Work order
Copy out every line of the data below that contains the string "element". Case counts.

Supplied data

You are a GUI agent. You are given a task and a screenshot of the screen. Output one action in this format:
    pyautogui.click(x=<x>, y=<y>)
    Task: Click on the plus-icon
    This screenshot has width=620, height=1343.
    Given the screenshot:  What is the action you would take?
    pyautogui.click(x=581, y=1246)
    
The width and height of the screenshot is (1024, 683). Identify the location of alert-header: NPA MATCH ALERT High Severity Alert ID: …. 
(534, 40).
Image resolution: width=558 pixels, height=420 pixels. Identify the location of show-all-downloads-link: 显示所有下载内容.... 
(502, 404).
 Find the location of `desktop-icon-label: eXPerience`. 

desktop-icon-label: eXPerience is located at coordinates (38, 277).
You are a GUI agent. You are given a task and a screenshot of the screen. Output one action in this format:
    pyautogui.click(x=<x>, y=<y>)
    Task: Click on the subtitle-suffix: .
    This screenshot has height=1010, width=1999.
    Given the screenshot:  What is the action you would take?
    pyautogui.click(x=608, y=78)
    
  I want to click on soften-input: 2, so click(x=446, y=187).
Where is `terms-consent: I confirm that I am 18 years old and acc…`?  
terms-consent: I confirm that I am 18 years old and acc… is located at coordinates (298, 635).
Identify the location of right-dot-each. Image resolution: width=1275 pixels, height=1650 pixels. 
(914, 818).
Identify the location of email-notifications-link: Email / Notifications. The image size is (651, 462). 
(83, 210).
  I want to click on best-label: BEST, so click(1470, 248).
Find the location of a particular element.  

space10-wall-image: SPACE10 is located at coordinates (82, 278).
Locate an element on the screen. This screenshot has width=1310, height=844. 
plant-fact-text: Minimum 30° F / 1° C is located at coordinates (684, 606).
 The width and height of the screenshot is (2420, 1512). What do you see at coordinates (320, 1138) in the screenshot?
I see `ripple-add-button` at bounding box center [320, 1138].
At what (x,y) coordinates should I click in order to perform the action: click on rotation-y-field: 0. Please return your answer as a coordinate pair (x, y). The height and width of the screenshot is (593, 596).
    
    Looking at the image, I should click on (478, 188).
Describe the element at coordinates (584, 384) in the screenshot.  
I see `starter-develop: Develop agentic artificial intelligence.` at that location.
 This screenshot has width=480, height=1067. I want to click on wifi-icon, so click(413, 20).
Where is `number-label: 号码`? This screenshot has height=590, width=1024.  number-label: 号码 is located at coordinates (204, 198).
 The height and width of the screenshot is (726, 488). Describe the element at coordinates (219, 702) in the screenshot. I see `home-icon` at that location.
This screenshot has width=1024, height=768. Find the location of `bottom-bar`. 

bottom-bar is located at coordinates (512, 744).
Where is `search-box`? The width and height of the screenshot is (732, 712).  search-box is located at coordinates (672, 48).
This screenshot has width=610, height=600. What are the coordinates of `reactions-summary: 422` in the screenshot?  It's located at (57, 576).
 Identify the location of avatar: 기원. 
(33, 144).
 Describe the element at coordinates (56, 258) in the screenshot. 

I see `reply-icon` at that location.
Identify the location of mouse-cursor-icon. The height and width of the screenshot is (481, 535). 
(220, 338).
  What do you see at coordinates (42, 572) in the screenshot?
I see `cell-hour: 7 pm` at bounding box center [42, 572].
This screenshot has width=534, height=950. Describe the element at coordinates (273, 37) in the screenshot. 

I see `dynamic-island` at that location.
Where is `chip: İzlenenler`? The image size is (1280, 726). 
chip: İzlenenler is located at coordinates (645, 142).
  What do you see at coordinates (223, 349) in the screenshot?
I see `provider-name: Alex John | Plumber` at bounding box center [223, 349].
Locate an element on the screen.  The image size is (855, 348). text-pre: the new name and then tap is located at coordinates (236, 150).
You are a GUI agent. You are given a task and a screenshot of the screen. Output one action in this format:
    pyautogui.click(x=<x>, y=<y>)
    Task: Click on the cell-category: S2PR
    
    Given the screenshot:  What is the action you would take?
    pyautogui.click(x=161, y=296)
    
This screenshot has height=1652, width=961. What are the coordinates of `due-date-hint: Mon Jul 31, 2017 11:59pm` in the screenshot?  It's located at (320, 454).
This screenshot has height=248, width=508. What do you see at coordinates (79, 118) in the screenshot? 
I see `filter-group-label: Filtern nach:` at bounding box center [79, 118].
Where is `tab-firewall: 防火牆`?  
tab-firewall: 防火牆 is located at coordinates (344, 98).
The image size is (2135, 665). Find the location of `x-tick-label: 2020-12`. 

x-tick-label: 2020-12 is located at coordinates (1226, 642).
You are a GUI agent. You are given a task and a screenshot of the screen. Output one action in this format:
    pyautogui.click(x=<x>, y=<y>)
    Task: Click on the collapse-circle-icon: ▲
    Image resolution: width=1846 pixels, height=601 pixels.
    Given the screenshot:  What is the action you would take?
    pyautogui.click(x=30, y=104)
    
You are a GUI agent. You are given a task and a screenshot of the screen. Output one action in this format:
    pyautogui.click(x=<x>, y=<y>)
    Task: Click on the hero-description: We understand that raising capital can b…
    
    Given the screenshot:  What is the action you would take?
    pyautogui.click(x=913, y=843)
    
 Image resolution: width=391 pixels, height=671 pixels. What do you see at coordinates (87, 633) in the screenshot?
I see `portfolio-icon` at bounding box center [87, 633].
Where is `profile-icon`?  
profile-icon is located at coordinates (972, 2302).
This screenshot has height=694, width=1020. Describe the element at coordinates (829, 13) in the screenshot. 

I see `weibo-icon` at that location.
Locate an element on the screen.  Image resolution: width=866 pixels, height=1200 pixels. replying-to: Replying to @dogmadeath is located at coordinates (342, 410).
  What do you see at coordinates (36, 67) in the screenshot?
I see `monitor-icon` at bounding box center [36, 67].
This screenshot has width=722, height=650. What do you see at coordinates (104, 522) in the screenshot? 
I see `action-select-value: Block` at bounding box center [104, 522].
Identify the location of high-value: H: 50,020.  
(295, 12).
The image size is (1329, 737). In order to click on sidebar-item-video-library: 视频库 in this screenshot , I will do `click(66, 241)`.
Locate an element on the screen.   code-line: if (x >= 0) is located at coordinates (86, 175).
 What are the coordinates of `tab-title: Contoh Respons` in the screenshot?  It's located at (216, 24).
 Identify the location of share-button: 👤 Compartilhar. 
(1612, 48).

Output for this task
Find the location of a particular element.  
Locate an element on the screen. This screenshot has width=1310, height=844. 
Describe the element at coordinates (584, 384) in the screenshot.  
 The height and width of the screenshot is (726, 488). Describe the element at coordinates (219, 702) in the screenshot. I see `home-icon` at that location.
 Describe the element at coordinates (56, 258) in the screenshot. 
This screenshot has width=534, height=950. Describe the element at coordinates (273, 37) in the screenshot. 
Locate an element on the screen.  The image size is (855, 348). text-pre: the new name and then tap is located at coordinates (236, 150).
This screenshot has height=694, width=1020. Describe the element at coordinates (829, 13) in the screenshot. 
Locate an element on the screen.  Image resolution: width=866 pixels, height=1200 pixels. replying-to: Replying to @dogmadeath is located at coordinates (342, 410).
Locate an element on the screen.   code-line: if (x >= 0) is located at coordinates (86, 175).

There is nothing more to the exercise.